Estes pacemakers, de acordo com Luís Elvas, «adaptam de forma automática a emissão de estímulos às condições fisiológicas. Alguns destes aumentam a sua frequência de estimulação em resposta não só à actividade física, mas também ao stress emocional», refere, acrescentando:
«O pacemaker actual tem muitas funções programáveis; nas consultas de rotina diversos parâmetros podem ser modificados para dar resposta às necessidades individuais. Tal é efectuado através de um programador que comunica do exterior com o gerador do pacemaker de uma forma simples e rápida.»
A evolução da implantação de pacemakers em Portugal tem sido semelhante à internacional, quer em termos da Europa como dos Estados Unidos da América.
«Embora a taxa de implantações seja ligeiramente abaixo da média da Europa, temos assistido a uma tendência de se aproximar e atingir esta média europeia.
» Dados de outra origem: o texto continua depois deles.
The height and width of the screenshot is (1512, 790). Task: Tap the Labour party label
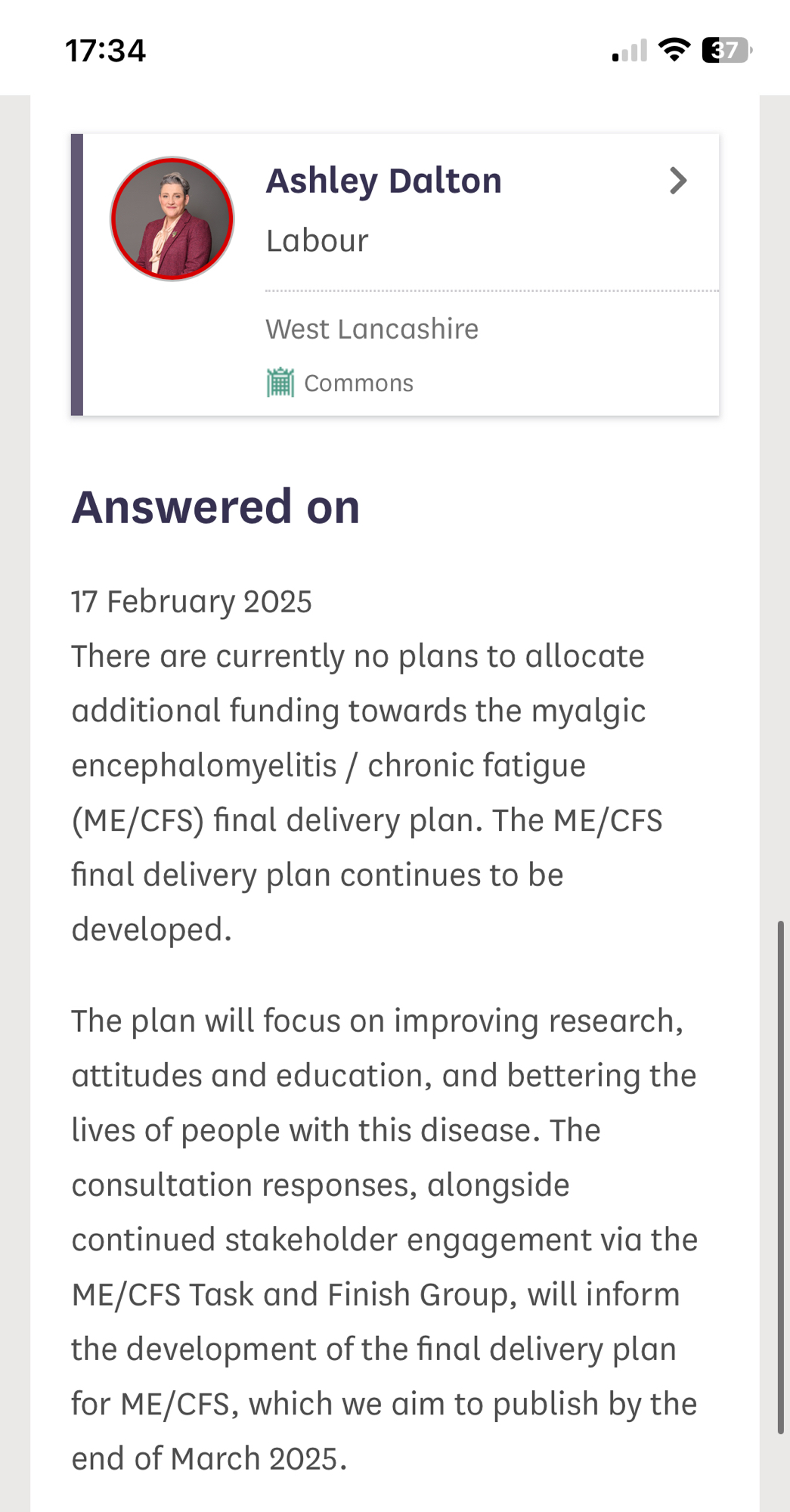click(317, 241)
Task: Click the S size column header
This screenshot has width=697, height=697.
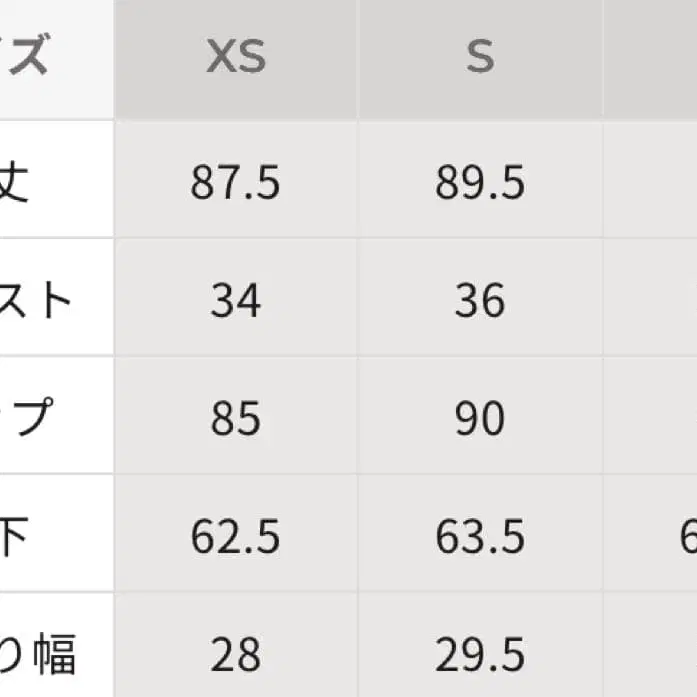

Do ponto de vista tecnológico e de diferenciação de materiais e técnicas de implantação, os centros portugueses estão ao nível dos melhores centros mundiais», explica João de Sousa.
A mesma ideia é reforçada por Luís Elvas, que salienta que «a taxa das primeiras implantações de pacemaker, em Portugal, nos últimos anos, é superior a 600/milhão de hab/ano, o que nos coloca numa posição relativamente confortável a nível europeu. Actualmente, existem em Portugal 40 centros de implantação (alguns são privados), que permitem uma boa cobertura a nível nacional, apesar do número de unidades implantadas variar muito de centro para centro», conclui.
CURIOSIDADES
– Milhões de células do coração reagem a impulsos eléctricos que são produzidos numa pequena área na parte superior do coração e que se designa de nódulo sinusal ou sinoauricular;
– Um coração normal bate entre 60 e 100 vezes por minuto, regularmente e de forma ritmada. Pode bater mais depressa ou mais devagar consoante a necessidade de oxigenação do corpo;
– Um pacemaker dura, em geral, cinco a dez anos, dependendo da condição clínica do doente e de outros factores;
– A bateria do pacemaker não deixa de funcionar subitamente, mas a sua energia vai baixando ao longo de vários meses, havendo tempo suficiente para a sua substituição;
– O primeiro pacemaker, criado em finais dos anos 50, era do tamanho de um disco de hóquei e a bateria durava apenas um ano.